岩塩に含まれるミネラル分は、コロイド状で存在し、私たちの細胞
にとって十分に小さく、簡単に吸収できます。

それゆえに、食べた時に、
食卓塩のような、心臓を直撃するような刺激もありません。

(ちなみに私は、食卓塩やシーソルトをちょっとなめると、
心臓に直でキーーンとするような刺激を感じますが、
岩塩にはまるでそれがありません)

一方、インドの黒岩塩は、大地から掘り起こされる火山岩塩です。

実際は粉にするとピンク色になり、黒ではないのですが、
ミネラル分や鉄分が含まれているゆえに、固まりは黒っぽく、
強い硫黄味がします。

この塩はインド料理に幅広く使われ、とくにライタ(ヨーグルト、
きゅうり、トマトをまぜたもの)を作るときに好まれています。

ナトリウムが少ないため、食卓塩のような塩味はしません。

この塩は、腸内のガス、消化不良、そして胸焼けを減らすことで
知られています。
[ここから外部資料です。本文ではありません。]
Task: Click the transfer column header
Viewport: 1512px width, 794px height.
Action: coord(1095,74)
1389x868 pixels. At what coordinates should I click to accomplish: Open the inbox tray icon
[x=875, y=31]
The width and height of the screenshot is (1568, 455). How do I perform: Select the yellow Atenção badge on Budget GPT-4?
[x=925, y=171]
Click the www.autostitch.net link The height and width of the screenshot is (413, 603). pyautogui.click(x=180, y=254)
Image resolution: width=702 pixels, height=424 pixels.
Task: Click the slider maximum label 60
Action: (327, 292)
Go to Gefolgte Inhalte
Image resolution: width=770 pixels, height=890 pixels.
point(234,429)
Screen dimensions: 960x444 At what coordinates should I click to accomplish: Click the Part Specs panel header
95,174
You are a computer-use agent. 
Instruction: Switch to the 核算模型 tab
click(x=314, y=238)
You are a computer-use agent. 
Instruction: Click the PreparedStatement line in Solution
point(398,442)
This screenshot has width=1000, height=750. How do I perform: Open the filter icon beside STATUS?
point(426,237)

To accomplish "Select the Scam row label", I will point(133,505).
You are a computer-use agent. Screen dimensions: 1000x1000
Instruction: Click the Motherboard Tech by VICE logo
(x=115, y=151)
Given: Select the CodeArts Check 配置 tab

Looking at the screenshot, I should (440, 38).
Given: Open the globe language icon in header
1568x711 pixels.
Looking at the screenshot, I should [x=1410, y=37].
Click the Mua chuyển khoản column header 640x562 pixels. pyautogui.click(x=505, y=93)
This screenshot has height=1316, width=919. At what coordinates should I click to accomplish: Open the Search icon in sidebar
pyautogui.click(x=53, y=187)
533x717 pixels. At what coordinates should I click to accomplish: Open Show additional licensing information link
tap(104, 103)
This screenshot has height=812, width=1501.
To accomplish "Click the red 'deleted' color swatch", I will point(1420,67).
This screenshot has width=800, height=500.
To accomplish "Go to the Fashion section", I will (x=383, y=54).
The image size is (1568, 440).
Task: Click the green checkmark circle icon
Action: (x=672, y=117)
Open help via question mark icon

普通の塩がわりに、いつでも使えます。

硫黄風味が卵の味を連想させるので、ベジタリアンの人が、
食べ物に卵風味が欲しいときに、よく使われるのだとか。

■岩塩と海塩(シーソルト)の違い

海塩は、海水を蒸発させて得られる生の未加工塩です。

海塩は通常、浅い入れ物に入れて太陽の光で乾かされ、食卓塩よりも
過激性が低い塩です。

岩塩も海塩も、消化を高める効果があり、ヴァータ質へとてもよい効果
がありますが、とり過ぎれば、ピッタを悪化させることがあるので、
量に注意する必要があります。

また、岩塩と海塩の違いは、消化されたあとの効果です。

岩塩は、消化後、甘みに変わり、体を快適に保護する働きがあり、

一方、海塩は、消化後に刺激性の味に変わり、ちょうどチリのように、
結腸をイライラさせる効果があります。

岩塩はとても消化がよく、適量であれば、ピッタとカファをイライラさ
せることがありません。そして、体に水をためさせません。

アーユルヴェーダの料理家たちは、海塩よりも岩塩を使うようにすすめ
ています。

■塩の主な効果

アーユルヴェーダによれば、塩は、

*体を温める
*神経系を落ち着かせる

という二つの主な効果があります。
このため、特に今のような冬には、重要な食べ物とされています。

冬はアーユルヴェーダでは「ヴァータの季節」といわれる時期。

ヴァータは、体の神経系、動き、冷たさといった質を支配する原理ゆえ、、
伝統的に塩は、冬に特にたくさん食べられてきました。

このように自然塩は、冬に健康を保つためのひとつの薬なのです。